From CDs to COBie data
Chief operating officer Brendan O’Riordan told me the company had been founded by Maguire (now chairman) in 1999 and initially specialised in compiling O&M manuals on disk. It then switched to software development to enable its customers (often with Zutec consultancy support) to undertake the same task. It grew steadily, driven by organic growth and not reliant on VC investment, during the early 2000s, providing its services to major, complex projects such as Wembley Stadium and the Westfield Shopping Centre in London.
However, the flow of such mega-projects in the UK and Ireland dwindled as a result of the global financial crisis in the late 2000s, and so Zutec switched its focus to more buoyant markets in the Middle East (Abu Dhabi’s Cleveland Clinic and Doha Airport feature in the company’s track record) and the Asia Pacific regions (winning projects in Australia and the Philippines, among other countries, and opening an office in Mumbai).
As the UK construction market emerged from the recession, Zutec has successfully grown its UK presence, building on its relationship with the Wembley developer Multiplex, who, now Brookfield Multiplex, remains one of the company’s biggest customers, with Zutec used as its O&M tool, and for quality assurance and control (QA/QC) and ‘BIM to FM’ purposes.
The company is today around 40-strong, and, excluding the head office administration and sales operations, is still roughly equally divided between software development and provision of information management consultancy (some of its consultants are located full-time on site, others may manage multiple projects, providing initial set-up and training, Brendan told me).
Zutec’s original focus on collation of post-project operation and maintenance information has naturally morphed into development of mobile applications to support site-based commissioning and handover processes, and planned maintenance (a field that puts them in direct competition with Dome Group and its iSnag tool – February 2014 post); Brendan said they rarely competed against SaaS collaboration vendors such as Aconex, 4Projects [now Viewpoint], or Conject – “often we are deployed alongside,” he said, citing a project where they imported floor plans from Aconex’s platform to use in QA/QC data capture).
Developed for Android and iOS devices, Zutec’s on-site data capture tools support defects management (AKA punchlists, snagging), quality inspections, safety hazards and test and commissioning data. The user interface creates pins that can be located on floor plans and used to help track progress (I was shown a room completion tracker, for example, and another tracking glazing installation) and record defects (at Doha Airport, the application helped contractors resolve around half a million issues). The tool is also able to handle IFC models and COBie data – useful for the developing market demanding BIM capabilities.
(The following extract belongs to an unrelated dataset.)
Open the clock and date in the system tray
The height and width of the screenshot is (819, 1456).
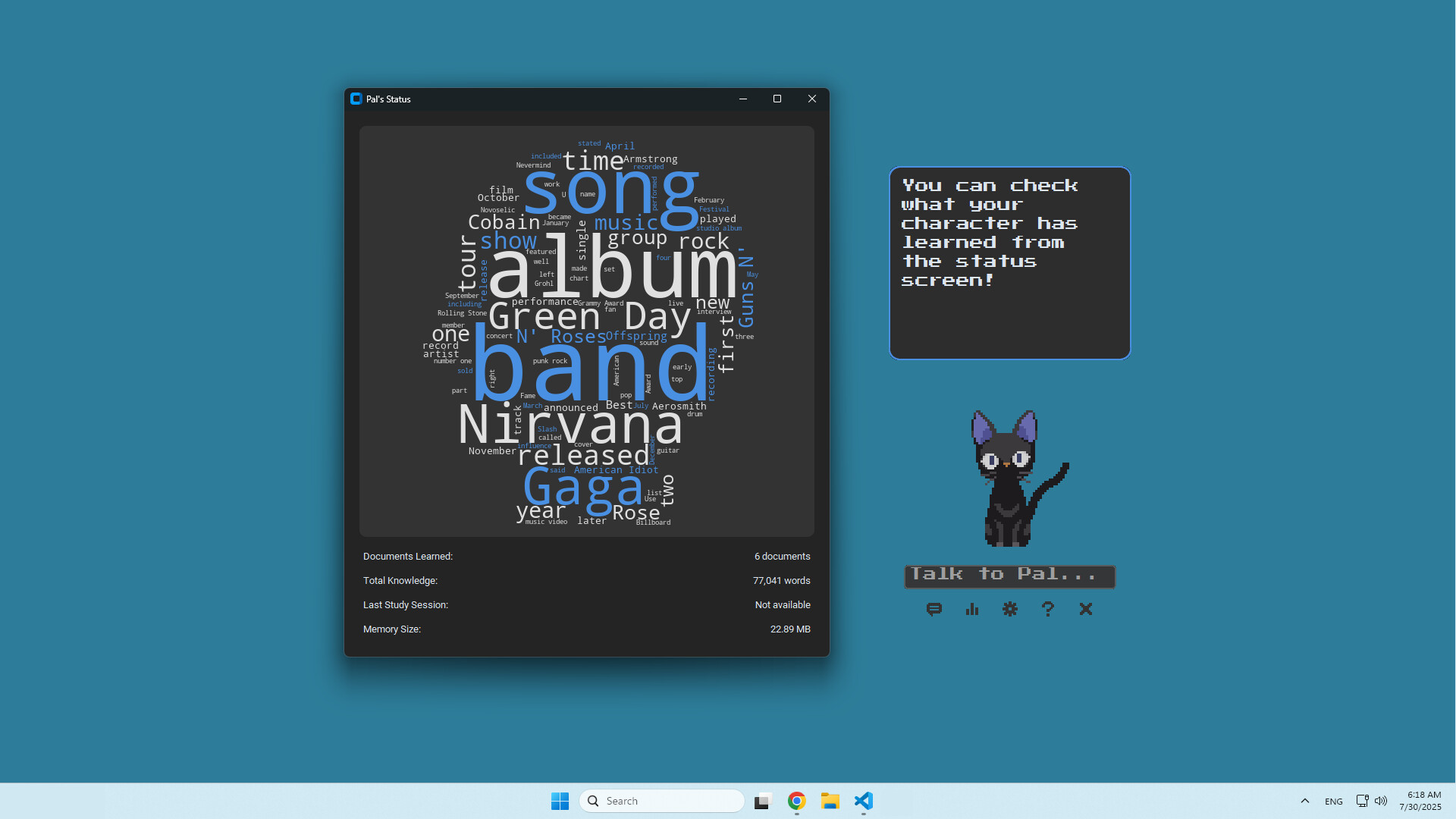(x=1420, y=800)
Brendan also showed me a maintenance scheduling app, that will help technical staff identify and complete scheduled tasks, and also help them undertake these in sequence logical to the layout of a building. In a large building, around 2,700 systems needed to be managed, involving around 65,000 tasks per annum, he said; electronic management, supported by barcode readers and other mobile capabilities, helped ensure better planning, progress monitoring and faster resolution of any issues.
The business has also started to look at remote sensing tools. Using standard Arduino micro-electronic components, Zutec has been creating multi-function ‘Internet of things’ devices that can be used to provide almost real-time monitoring of temperature, humidity, light intensity, CO2, etc, via wifi. These can be used, for example, during commissioning processes to monitor room conditions, with data accessible via both desktop and mobile devices, and updated at 30-second intervals. I was shown a model view of an as-built room overlaid with a box giving the room’s temperature alongside other, more process-related data.